In May 2021, AGC Biologics began the first test runs to get the Boulder facility ready for cGMP production. The facility's two 20,000-liter bioreactors in Boulder "are among the largest mammalian scale in the world," says Womack. "There's just no scale or volume that our customers might need or evolve to that we can't serve on the mammalian side, now that we have Boulder."
Womack says AGC could invest in as many as four additional 20,000-liter bioreactors at the Boulder facility over two phases if the demand is there. Early signs indicate it will be, as AGC has already closed major deals with its first two customers as of early summer 2021. "Both of those are very high-volume programs," says Womack.
Directly overseeing the Boulder facility, EVP of U.S. Operations J.D. Mowery says the plant's infrastructure was upgraded for nine months before it resumed production with live cells for testing and qualifying in early May 2021.
The head count will rise with future expansions. "As we get ready to bring bioreactors three and four online, we will have to increase the staff," says Mowery. "It will happen again when we bring bioreactors five and six online. It's not linear: You have to hire some additional support staff, some of the manufacturing teams will have to grow, some QA staff as well."
Raw materials have been hard to come by with the needs of COVID-19 vaccine production worldwide. "From a raw-materials, supply-chain perspective, there were certain high-risk items we had to manage," says Mowery. "We had to look for alternative supplies."
That said, the pandemic has also generated contract manufacturing opportunities around the world. Notes Womack: "We have seven COVID programs globally."
Look for AGC Biologics' upward trajectory to continue. "It's been tremendous growth over the last few years," says Womack. "We're going to grow even more in the next few years -- we have a clear line of sight to that."
Challenges: Getting the Boulder plant up and running. "Bringing a facility of that size online and making sure we appropriately train our staff," says Mowery. "You're operating at a scale where you have an opportunity to produce amounts of drug substance that treat thousands and thousands of patients. With that comes some additional risks to operating at that scale. We have to make sure we have the best of the best talent, best of the best infrastructure, best of the best systems, and we leverage all of those things for delivery at a very high success rate so we make sure our customers have the drug substance they need to treat the patients they serve around the world."

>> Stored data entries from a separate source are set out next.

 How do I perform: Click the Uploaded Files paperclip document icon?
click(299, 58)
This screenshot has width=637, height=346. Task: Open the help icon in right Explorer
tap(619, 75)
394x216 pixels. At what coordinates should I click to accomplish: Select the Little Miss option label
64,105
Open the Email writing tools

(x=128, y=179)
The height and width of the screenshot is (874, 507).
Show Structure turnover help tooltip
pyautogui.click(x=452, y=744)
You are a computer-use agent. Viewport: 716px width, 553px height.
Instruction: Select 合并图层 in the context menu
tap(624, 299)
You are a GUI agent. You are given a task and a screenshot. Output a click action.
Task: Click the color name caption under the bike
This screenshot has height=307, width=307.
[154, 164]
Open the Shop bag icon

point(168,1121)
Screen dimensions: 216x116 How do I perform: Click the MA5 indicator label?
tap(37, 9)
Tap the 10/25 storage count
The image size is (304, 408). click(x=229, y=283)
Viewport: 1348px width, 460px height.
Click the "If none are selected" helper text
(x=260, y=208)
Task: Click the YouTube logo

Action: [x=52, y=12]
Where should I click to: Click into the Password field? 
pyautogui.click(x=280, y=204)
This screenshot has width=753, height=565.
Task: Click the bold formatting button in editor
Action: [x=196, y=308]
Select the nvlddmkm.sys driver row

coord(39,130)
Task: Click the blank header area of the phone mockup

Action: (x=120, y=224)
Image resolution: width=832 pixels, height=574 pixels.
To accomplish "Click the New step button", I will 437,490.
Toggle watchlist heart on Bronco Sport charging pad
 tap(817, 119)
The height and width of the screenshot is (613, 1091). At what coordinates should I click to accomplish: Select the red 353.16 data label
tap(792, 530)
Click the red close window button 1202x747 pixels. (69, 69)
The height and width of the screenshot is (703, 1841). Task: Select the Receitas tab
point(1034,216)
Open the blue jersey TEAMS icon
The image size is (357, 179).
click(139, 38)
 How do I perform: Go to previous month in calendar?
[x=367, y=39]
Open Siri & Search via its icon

"The battle for top talent, globally, is intense," adds Womack. "Our industry is flourishing so much and it's growing at such an amazing rate that the competition for top talent is amazing."
Opportunities: Sustained growth in a dynamic market. "The opportunity is to be that CDMO that brings it all together," says Womack.
Needs: Mowery identifies a need to partner with local universities to build a talent pipeline. "We're also in close dialogue with the local government authorities about the additional capacity we want to bring online and the continued growth of the Boulder facility," he says. "Partnership with the local governments, that's a big need for that facility."